Obwohl sich der ScanVan noch in der Prototypenphase befindet, hat er Auswirkungen auf den zukünftigen kommerziellen Einsatz und die Steuerung von Diensten, die von der Digitalisierung der Städte abhängen, wie z.B. Programme für selbstfahrende Autos: eine Verbindung, die mit Hilfe des Mobility Lab Sitten Wallis weiter erforscht werden kann. Der ScanVan ist ein relativ kompaktes und skalierbares System. Das eröffnet Möglichkeiten für Lokalregierungen und Unternehmen, eine grössere Datenautonomie gegenüber den derzeitigen Schwergewichten der Stadt-Digitalisierung wie Google zu erzielen.

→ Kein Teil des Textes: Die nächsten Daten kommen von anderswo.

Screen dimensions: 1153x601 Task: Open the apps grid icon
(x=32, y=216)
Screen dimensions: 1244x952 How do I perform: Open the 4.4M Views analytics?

Dadurch könnten auch Entscheidungen über die Privatsphäre des Einzelnen auf eine stärker lokale und öffentlich verantwortliche Weise verwaltet werden. Für Frédéric Kaplan, Leiter des Labors für digitale Geisteswissenschaften der EPFL, stehen die meisten Städte heute an einem Scheideweg:
«In naher Zukunft wird es eine grosse Kluft geben zwischen Städten, die autonom regelmässig aktualisierte digitale Zwillinge verwalten, und solchen, die sich noch auf alte geografische Informationssysteme verlassen. Erstere werden einen Entwicklungspfad einschlagen, der auf sich selbst optimierenden Informationssystemen basiert, die für unzählige neue Dienste genutzt werden können. Dank ihres 4D-Modells werden diese Städte in der Lage sein, Augmented-Reality-Schnittstellen, selbstoptimierende Logistik und zusätzliche autonome Fahrzeuge einzusetzen, die wiederum noch präzisere Echtzeit-Darstellungen erzeugen werden. Sie werden ihre Vergangenheit kontinuierlich mit ihrer Zukunft verbinden. Die anderen bleiben in einem statischen Verständnis des Stadtraums aus dem letzten Jahrhundert stecken.»